It's been a decade I have worked with Postgres and Perl.
One of my oldest still-operated applications, an dictionary of government addresses and departmental responsibilities, has issues handling query terms containing accented characters, for example köln
. In other words, whenever a query term contains a accented character (mainly umlauts) there are 0 results returned.
I have to mention that this behavior is only happening using this application with Postgres as the database.
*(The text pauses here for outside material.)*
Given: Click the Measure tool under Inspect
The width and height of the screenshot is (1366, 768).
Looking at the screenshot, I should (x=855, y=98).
If I switch to MySQL5 (same data) same queries are working correctly.
Trying to track the cause of this problem I have checked the following:
- Postgres database is UTF-8 (using the command
show server_encoding;
) - Postgres client encoding is also UTF8 (using
show client_encoding;
) - If I use the Postgres monitor and execute the same SQL query as the application does, using accented characters in the query term, I get correct results
- The Perl application itself is handling UTF-8, the HTML-Header is set correctly, contents of the output display correct and not garbled
- All Perl code files, scripts, .pm package files and templates are UTF-8 encoded (I verified that with
file --mime perl_file_name
) - I fiddled with the database connection, setting
$self->{dbh}->{pg_enable_utf8} = 1;
or/and$self->{dbh}->do("SET CLIENT_ENCODING TO 'UTF8';");
or/and$self->{dbh}->do("SET NAMES 'UTF8';");
with no change - I've updated the
DBD::Pg module
to version 3.6.2, no change.
So I am pretty much out of ideas what else to check or try to get Postgres fully working. Like mentioned in my intro, same application just using MySQL as database works flawlessly.
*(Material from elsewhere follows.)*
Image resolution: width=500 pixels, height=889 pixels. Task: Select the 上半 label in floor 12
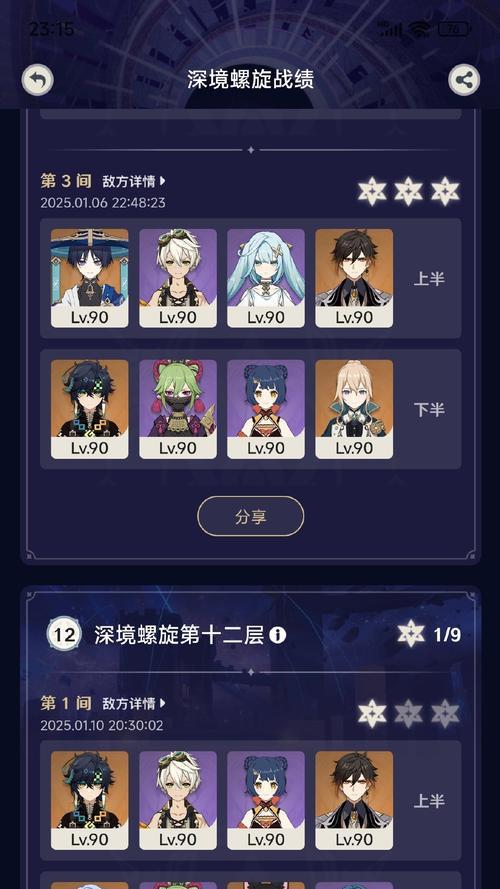(429, 801)
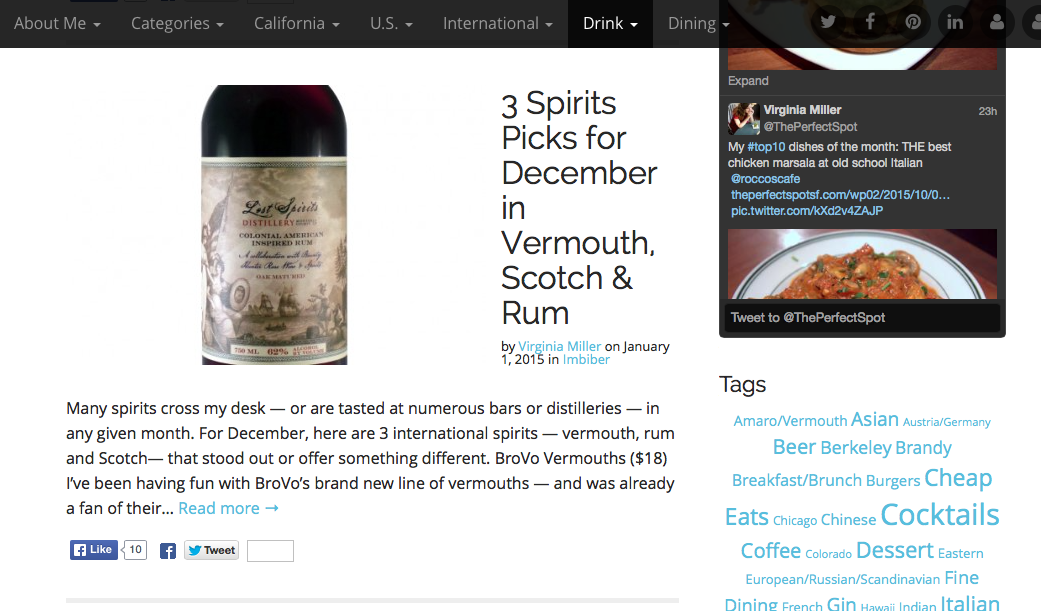Screen dimensions: 1041x611
Task: Click the Lost Spirits rum bottle image
Action: 274,224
2 years ago the application was changed to handle UTF-8 data, I did not do the changes myself, but as far as I can see in the code (compared to the code in my GIT repo) its just the HTML UTF8-Header print "Content-type: text/html; charset=utf-8\n\n";
and a few unrelated template parts. Perhaps that change somewhere is the origin for all the problems but I don't know what esp. to adjust for Postgres.
The current Perl version is 5.22.1, using Apache/2.2.22 (Ubuntu). The vhost configuration is simple:
AddHandler cgi-script .cgi .pl
ScriptAlias /...abs-path-to-app.../cgi-bin/
<Directory "/...abs-path-to-app.../cgi-bin/">
AllowOverride None
Options +Indexes +ExecCGI +MultiViews +SymLinksIfOwnerMatch
<IfVersion < 2.4>
Allow from all
</IfVersion>
<IfVersion >= 2.4>
Require all granted
</IfVersion>
Allow from all
</Directory>
Postgres is version 9.1.24.
Edit:
Collate
and Ctype
is set to en_US.UTF-8
, Encoding
is set to UTF-8
for the database in question.
Taking a look into the tables, all character varying
columns use pg_catalog."default"
collation. Executing show lc_collate;
show already mentioned en_US.UTF-8
.
Edit2:
Using the DBD::Pg
flag pg_enable_utf8
and setting it to 0
seems to work out and I get the expected results. Using a value other than 0
, for example '-1or
1` does not work. I tried out that flag (once again) right after the database connect. Actually I have to verify this as I still do not really understand what's going on.